BookLook: Disenchanted - It's a Hard Knock Life

Disenchanted isn’t the first Robert Kroese novel I’ve read. Familiar with the somewhat dry brand of comedy Kroese weaves into his novels, I began the book with the expectation to laugh, and to laugh well.

The plight of our hero, Boric, surprisingly strikes a chord at the very heart of human nature: what makes us who we are, even as we fight our faults to pursue that which we believe is owed to us. But rarely, if ever, are things as they first appear.

Boric is pulled across the country he once ruled, chased by mindless zombie-shells of the heroes he once admired—and some he loathed—in his own rotting corpse, his soul firmly rooted to his body… which only continues to lose parts of itself in the same fashion that Boric sheds his assumptions of the world’s workings.

At his core, Boric is a clever, selfish brute with sexist tendencies, but his cursed life as a corpse king reverses his perspective on the world he thought he understood. Without getting into spoiler territory, Boric finds the strength to live up to his mistakes instead of simply avoiding them. Boric realizes the price of selfishness, losing his modernist lover before finally reuniting at the price of the destruction of his kingdom.

Or so he thought.

Disenchanted is loaded with semi-ridiculous fantasy magic, debauchery, ironic plot twists, and on-point one-liners delivered with the sort of sass reserved for getting a severe beatdown from grandma with a wooden spoon—to put it lightly.

The dynamic nature of Boric’s character is a refreshing twist to the selfish king type, and when coupled with the key thee at the center of Boric’s problem—aptly summarized as, you are your own worst enemy—Kroese delivers a deeply realistic portrayal of the darkest struggles of the human psyche.

Boric may be a character on a page, but he is relatable in a way that humanizes him for all his many faults.

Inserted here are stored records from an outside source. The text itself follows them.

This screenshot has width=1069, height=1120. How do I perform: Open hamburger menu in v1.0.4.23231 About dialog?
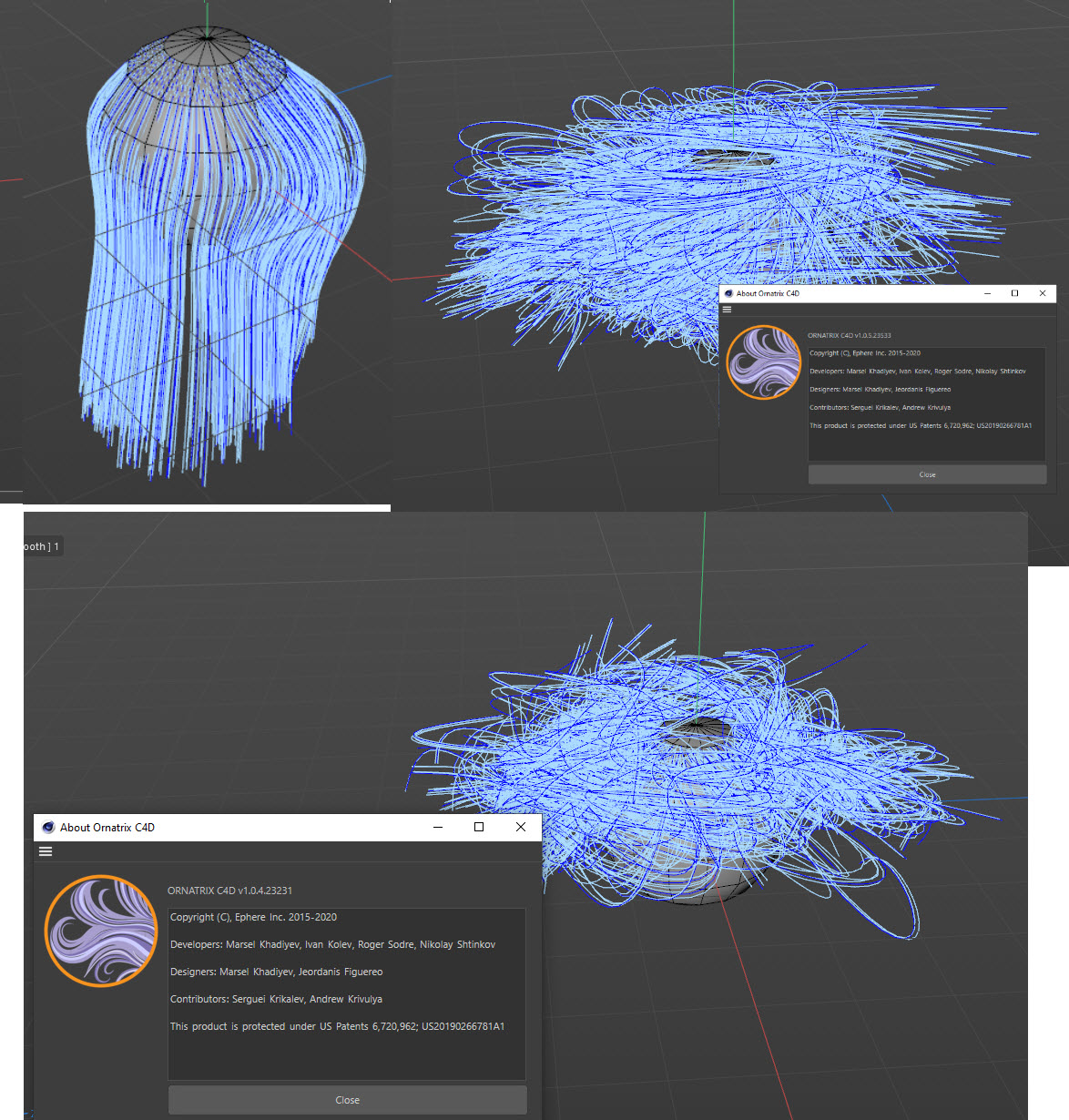(46, 851)
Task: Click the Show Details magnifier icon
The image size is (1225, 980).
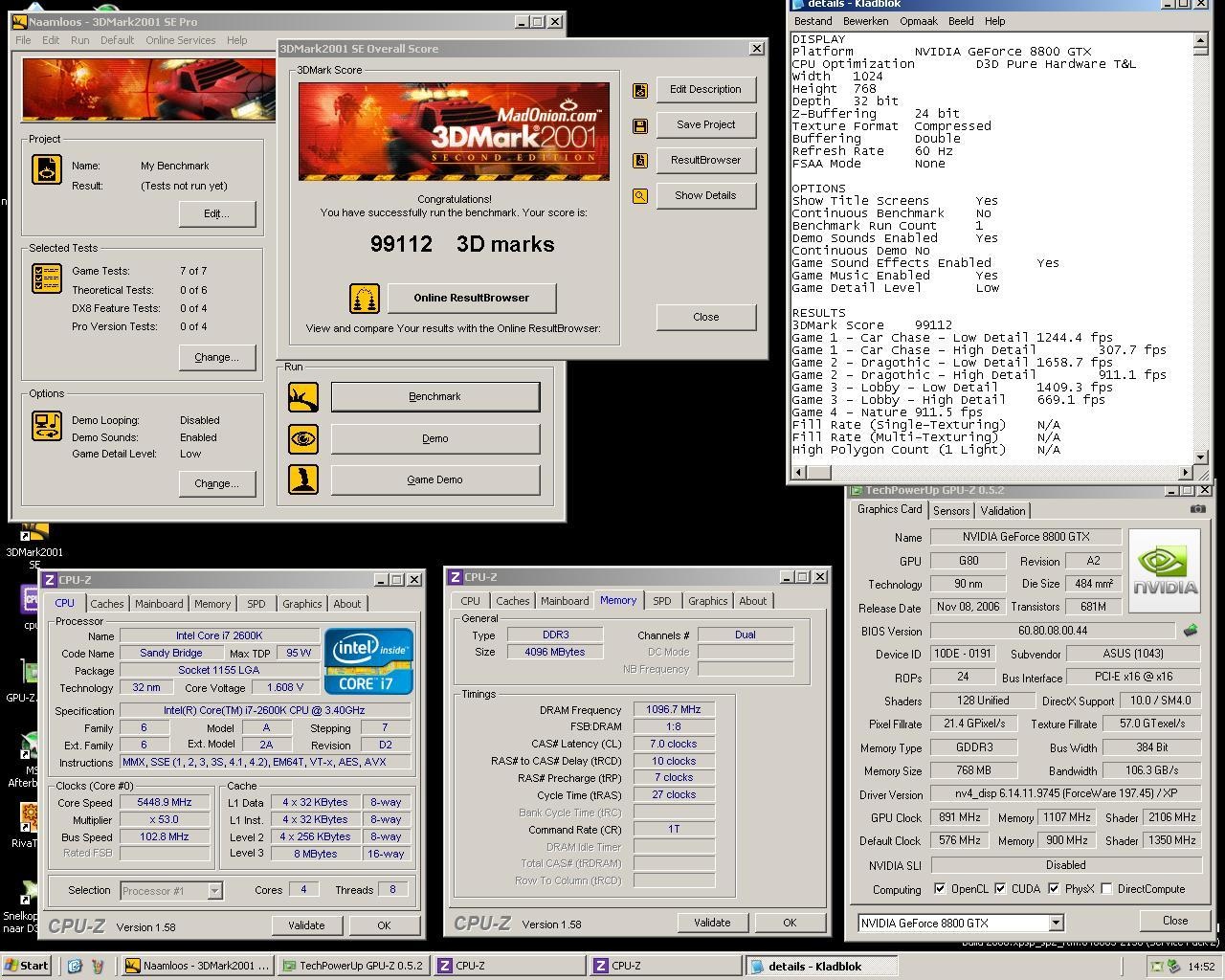Action: (x=640, y=196)
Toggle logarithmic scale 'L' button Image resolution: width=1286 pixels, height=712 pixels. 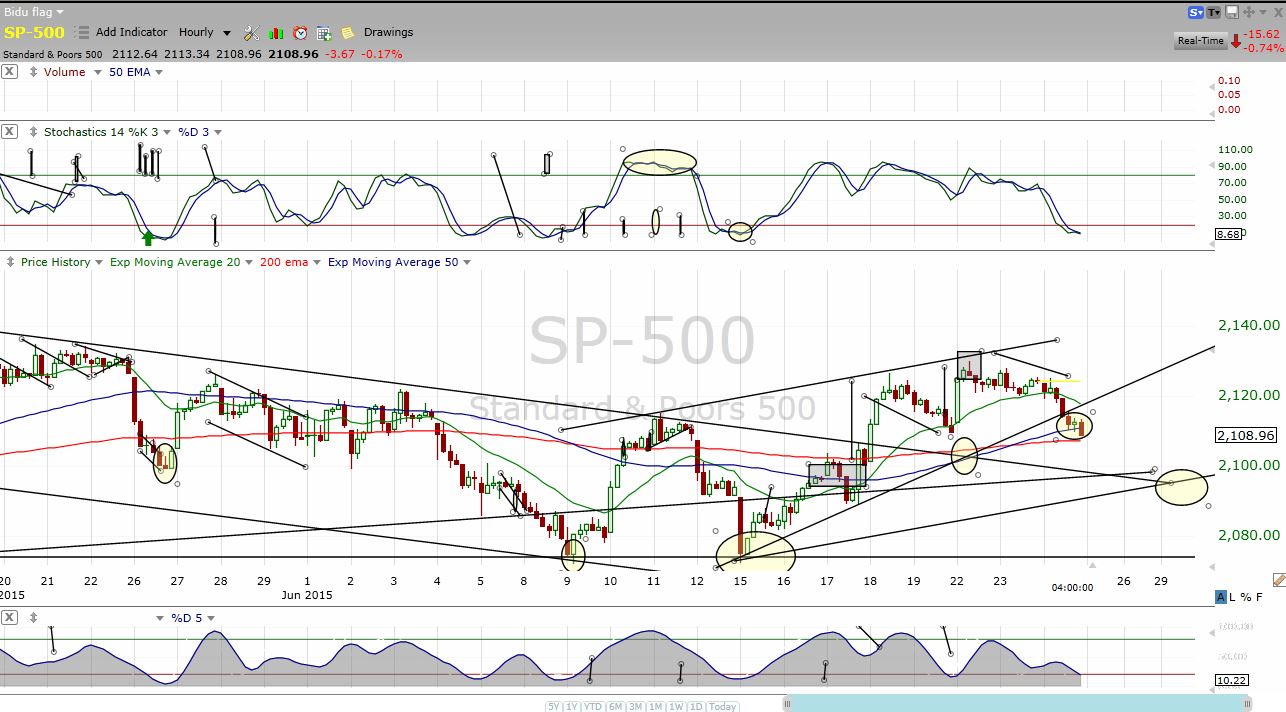click(1234, 597)
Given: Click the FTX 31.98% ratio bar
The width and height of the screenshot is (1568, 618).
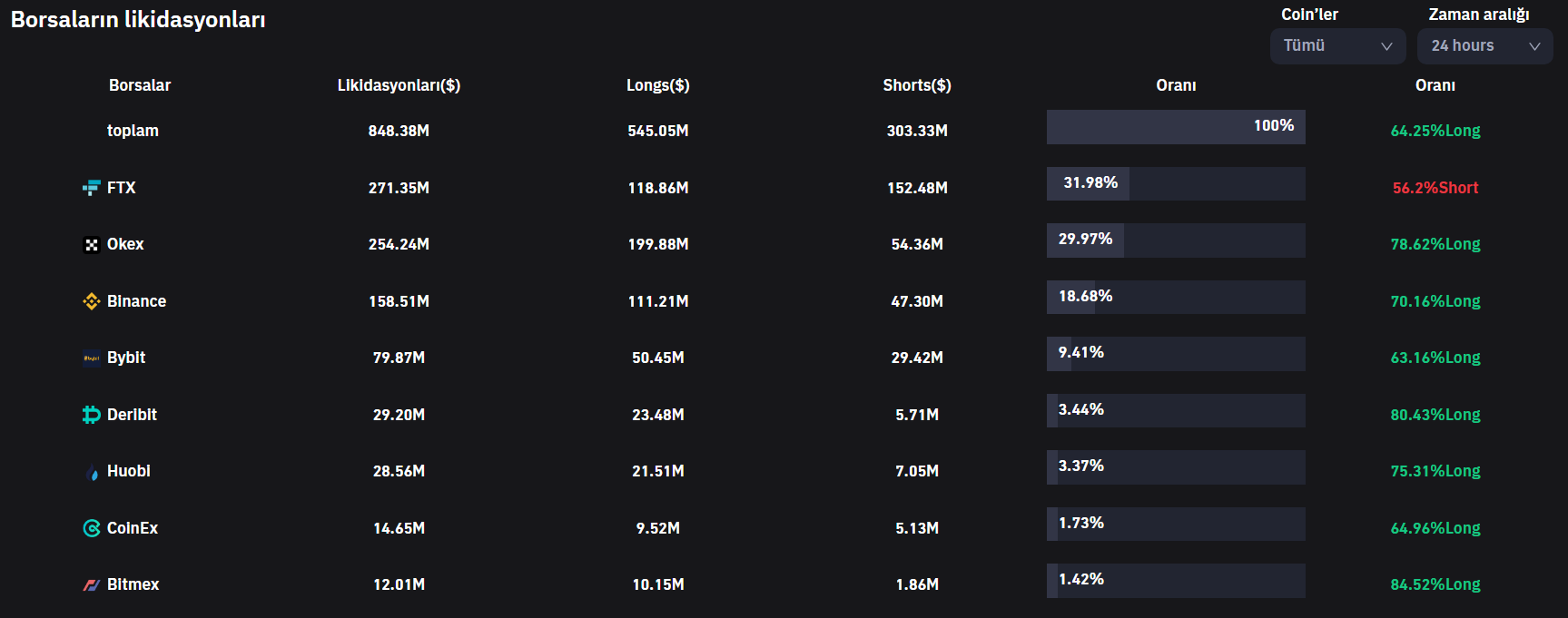Looking at the screenshot, I should coord(1176,183).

In Boric’s development, Kroese temporarily sheds his flair for comedy to address the maturation and emotional growth of a particular type of man all too commonly found in the world.

To summarize, when Boric screws up, he does it in style. But his inability to atone for his actions in life is reassuringly amended by his acceptance of his inhumanity in death.

If you like wacky antics, badass warriors, scientific women masquerading as pageboys, and suicidal sheep**--I’m not even kidding—then Disenchanted is for you!

Until next time, this has been ElricBlurbs’ BookLook!

**To explain: central to the plot is a certain extremely itchy variety of sheep’s wool. The wool is so itchy that the sheep that can’t satisfy the itch actually commit suicide—or sheepicide—by jumping off cliffs, or getting shot with arrows by the nearby watchtower guards from a certain semi-hostile country that lies in bored wait.